MATERIAL FOR THIS TASK

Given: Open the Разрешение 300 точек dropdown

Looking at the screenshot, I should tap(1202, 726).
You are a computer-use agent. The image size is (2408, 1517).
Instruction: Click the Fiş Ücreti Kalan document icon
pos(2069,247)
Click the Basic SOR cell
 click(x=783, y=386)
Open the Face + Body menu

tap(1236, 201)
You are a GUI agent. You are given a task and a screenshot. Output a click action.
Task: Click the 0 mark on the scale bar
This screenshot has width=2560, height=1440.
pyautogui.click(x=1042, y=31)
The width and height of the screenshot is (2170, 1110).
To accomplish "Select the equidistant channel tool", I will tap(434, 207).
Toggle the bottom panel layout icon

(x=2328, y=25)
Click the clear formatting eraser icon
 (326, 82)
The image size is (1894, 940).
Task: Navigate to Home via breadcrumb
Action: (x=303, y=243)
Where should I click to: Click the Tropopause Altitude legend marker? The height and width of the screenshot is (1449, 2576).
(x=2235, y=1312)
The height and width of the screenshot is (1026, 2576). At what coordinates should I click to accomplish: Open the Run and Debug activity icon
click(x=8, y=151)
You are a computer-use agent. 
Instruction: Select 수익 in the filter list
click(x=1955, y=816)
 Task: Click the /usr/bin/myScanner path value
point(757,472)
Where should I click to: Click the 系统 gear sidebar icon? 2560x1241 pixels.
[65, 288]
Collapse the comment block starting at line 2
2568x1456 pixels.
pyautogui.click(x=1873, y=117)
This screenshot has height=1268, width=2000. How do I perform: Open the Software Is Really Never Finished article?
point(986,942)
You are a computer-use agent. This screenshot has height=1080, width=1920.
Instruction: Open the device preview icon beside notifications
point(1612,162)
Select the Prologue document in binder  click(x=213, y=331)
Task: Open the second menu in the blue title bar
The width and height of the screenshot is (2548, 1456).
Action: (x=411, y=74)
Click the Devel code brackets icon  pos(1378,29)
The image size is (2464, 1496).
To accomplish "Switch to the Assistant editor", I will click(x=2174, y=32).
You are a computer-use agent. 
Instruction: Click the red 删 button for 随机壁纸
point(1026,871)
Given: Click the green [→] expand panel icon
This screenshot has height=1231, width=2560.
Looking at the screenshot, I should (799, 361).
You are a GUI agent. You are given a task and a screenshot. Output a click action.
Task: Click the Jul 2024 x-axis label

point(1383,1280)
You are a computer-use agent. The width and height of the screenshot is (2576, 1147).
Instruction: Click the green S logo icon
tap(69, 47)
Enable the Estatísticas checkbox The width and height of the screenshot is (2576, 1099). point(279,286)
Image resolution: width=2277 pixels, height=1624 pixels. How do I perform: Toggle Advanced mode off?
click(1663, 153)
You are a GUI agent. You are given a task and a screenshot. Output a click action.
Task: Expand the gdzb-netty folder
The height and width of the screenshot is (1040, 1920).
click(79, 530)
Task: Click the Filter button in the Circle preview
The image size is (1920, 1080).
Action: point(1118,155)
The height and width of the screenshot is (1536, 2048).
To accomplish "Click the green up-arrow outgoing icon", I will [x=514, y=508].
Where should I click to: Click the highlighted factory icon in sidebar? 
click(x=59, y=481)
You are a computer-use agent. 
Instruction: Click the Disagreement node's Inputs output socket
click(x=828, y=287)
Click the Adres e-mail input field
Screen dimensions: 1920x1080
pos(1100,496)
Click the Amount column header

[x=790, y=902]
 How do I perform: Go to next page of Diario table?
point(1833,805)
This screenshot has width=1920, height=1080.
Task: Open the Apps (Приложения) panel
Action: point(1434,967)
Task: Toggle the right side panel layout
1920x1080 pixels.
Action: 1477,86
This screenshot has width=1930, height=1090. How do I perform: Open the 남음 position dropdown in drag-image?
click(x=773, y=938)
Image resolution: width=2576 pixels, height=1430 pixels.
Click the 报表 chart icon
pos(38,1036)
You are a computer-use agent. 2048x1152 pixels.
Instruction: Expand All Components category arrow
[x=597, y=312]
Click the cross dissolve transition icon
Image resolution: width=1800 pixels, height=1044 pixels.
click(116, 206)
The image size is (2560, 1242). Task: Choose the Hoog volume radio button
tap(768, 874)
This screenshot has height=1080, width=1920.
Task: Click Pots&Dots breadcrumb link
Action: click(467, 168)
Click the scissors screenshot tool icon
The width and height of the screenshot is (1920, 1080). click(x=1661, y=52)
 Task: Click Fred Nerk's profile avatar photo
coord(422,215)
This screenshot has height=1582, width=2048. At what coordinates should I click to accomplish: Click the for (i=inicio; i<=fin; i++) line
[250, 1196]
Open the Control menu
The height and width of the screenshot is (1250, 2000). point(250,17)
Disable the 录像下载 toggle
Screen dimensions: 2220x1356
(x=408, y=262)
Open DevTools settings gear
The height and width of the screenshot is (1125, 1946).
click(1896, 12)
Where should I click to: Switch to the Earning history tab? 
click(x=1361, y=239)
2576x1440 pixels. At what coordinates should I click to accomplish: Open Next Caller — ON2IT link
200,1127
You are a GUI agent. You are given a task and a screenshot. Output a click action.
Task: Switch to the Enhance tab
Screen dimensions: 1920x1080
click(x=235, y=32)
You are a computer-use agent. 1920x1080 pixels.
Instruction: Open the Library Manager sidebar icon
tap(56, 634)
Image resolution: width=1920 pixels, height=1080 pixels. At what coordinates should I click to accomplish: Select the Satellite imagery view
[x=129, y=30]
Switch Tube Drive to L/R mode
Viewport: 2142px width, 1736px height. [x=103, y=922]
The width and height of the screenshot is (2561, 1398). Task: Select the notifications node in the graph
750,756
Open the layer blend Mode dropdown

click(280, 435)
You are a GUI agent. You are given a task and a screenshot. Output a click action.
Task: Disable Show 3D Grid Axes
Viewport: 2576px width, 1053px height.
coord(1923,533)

WHAT THIS TASK INVOLVES
Every line above should be retyped exactly as given.

WRITTEN SOLUTION
Given: Open the Разрешение 300 точек dropdown

Looking at the screenshot, I should tap(1202, 726).
You are a computer-use agent. The image size is (2408, 1517).
Instruction: Click the Fiş Ücreti Kalan document icon
pos(2069,247)
Click the Basic SOR cell
 click(x=783, y=386)
Open the Face + Body menu

tap(1236, 201)
You are a GUI agent. You are given a task and a screenshot. Output a click action.
Task: Click the 0 mark on the scale bar
This screenshot has width=2560, height=1440.
pyautogui.click(x=1042, y=31)
The width and height of the screenshot is (2170, 1110).
To accomplish "Select the equidistant channel tool", I will tap(434, 207).
Toggle the bottom panel layout icon

(x=2328, y=25)
Click the clear formatting eraser icon
 (326, 82)
The image size is (1894, 940).
Task: Navigate to Home via breadcrumb
Action: (x=303, y=243)
Where should I click to: Click the Tropopause Altitude legend marker? The height and width of the screenshot is (1449, 2576).
(x=2235, y=1312)
The height and width of the screenshot is (1026, 2576). At what coordinates should I click to accomplish: Open the Run and Debug activity icon
click(x=8, y=151)
You are a computer-use agent. 
Instruction: Select 수익 in the filter list
click(x=1955, y=816)
 Task: Click the /usr/bin/myScanner path value
point(757,472)
Where should I click to: Click the 系统 gear sidebar icon? 2560x1241 pixels.
[65, 288]
Collapse the comment block starting at line 2
2568x1456 pixels.
pyautogui.click(x=1873, y=117)
This screenshot has height=1268, width=2000. How do I perform: Open the Software Is Really Never Finished article?
point(986,942)
You are a computer-use agent. This screenshot has height=1080, width=1920.
Instruction: Open the device preview icon beside notifications
point(1612,162)
Select the Prologue document in binder  click(x=213, y=331)
Task: Open the second menu in the blue title bar
The width and height of the screenshot is (2548, 1456).
Action: (x=411, y=74)
Click the Devel code brackets icon  pos(1378,29)
The image size is (2464, 1496).
To accomplish "Switch to the Assistant editor", I will click(x=2174, y=32).
You are a computer-use agent. 
Instruction: Click the red 删 button for 随机壁纸
point(1026,871)
Given: Click the green [→] expand panel icon
This screenshot has height=1231, width=2560.
Looking at the screenshot, I should (799, 361).
You are a GUI agent. You are given a task and a screenshot. Output a click action.
Task: Click the Jul 2024 x-axis label

point(1383,1280)
You are a computer-use agent. The width and height of the screenshot is (2576, 1147).
Instruction: Click the green S logo icon
tap(69, 47)
Enable the Estatísticas checkbox The width and height of the screenshot is (2576, 1099). point(279,286)
Image resolution: width=2277 pixels, height=1624 pixels. How do I perform: Toggle Advanced mode off?
click(1663, 153)
You are a GUI agent. You are given a task and a screenshot. Output a click action.
Task: Expand the gdzb-netty folder
The height and width of the screenshot is (1040, 1920).
click(79, 530)
Task: Click the Filter button in the Circle preview
The image size is (1920, 1080).
Action: point(1118,155)
The height and width of the screenshot is (1536, 2048).
To accomplish "Click the green up-arrow outgoing icon", I will [x=514, y=508].
Where should I click to: Click the highlighted factory icon in sidebar? 
click(x=59, y=481)
You are a computer-use agent. 
Instruction: Click the Disagreement node's Inputs output socket
click(x=828, y=287)
Click the Adres e-mail input field
Screen dimensions: 1920x1080
pos(1100,496)
Click the Amount column header

[x=790, y=902]
 How do I perform: Go to next page of Diario table?
point(1833,805)
This screenshot has width=1920, height=1080.
Task: Open the Apps (Приложения) panel
Action: point(1434,967)
Task: Toggle the right side panel layout
1920x1080 pixels.
Action: 1477,86
This screenshot has width=1930, height=1090. How do I perform: Open the 남음 position dropdown in drag-image?
click(x=773, y=938)
Image resolution: width=2576 pixels, height=1430 pixels.
Click the 报表 chart icon
pos(38,1036)
You are a computer-use agent. 2048x1152 pixels.
Instruction: Expand All Components category arrow
[x=597, y=312]
Click the cross dissolve transition icon
Image resolution: width=1800 pixels, height=1044 pixels.
click(116, 206)
The image size is (2560, 1242). Task: Choose the Hoog volume radio button
tap(768, 874)
This screenshot has height=1080, width=1920.
Task: Click Pots&Dots breadcrumb link
Action: click(467, 168)
Click the scissors screenshot tool icon
The width and height of the screenshot is (1920, 1080). click(x=1661, y=52)
 Task: Click Fred Nerk's profile avatar photo
coord(422,215)
This screenshot has height=1582, width=2048. At what coordinates should I click to accomplish: Click the for (i=inicio; i<=fin; i++) line
[250, 1196]
Open the Control menu
The height and width of the screenshot is (1250, 2000). point(250,17)
Disable the 录像下载 toggle
Screen dimensions: 2220x1356
(x=408, y=262)
Open DevTools settings gear
The height and width of the screenshot is (1125, 1946).
click(1896, 12)
Where should I click to: Switch to the Earning history tab? 
click(x=1361, y=239)
2576x1440 pixels. At what coordinates should I click to accomplish: Open Next Caller — ON2IT link
200,1127
You are a GUI agent. You are given a task and a screenshot. Output a click action.
Task: Switch to the Enhance tab
Screen dimensions: 1920x1080
click(x=235, y=32)
You are a computer-use agent. 1920x1080 pixels.
Instruction: Open the Library Manager sidebar icon
tap(56, 634)
Image resolution: width=1920 pixels, height=1080 pixels. At what coordinates should I click to accomplish: Select the Satellite imagery view
[x=129, y=30]
Switch Tube Drive to L/R mode
Viewport: 2142px width, 1736px height. [x=103, y=922]
The width and height of the screenshot is (2561, 1398). Task: Select the notifications node in the graph
750,756
Open the layer blend Mode dropdown

click(280, 435)
You are a GUI agent. You are given a task and a screenshot. Output a click action.
Task: Disable Show 3D Grid Axes
Viewport: 2576px width, 1053px height.
coord(1923,533)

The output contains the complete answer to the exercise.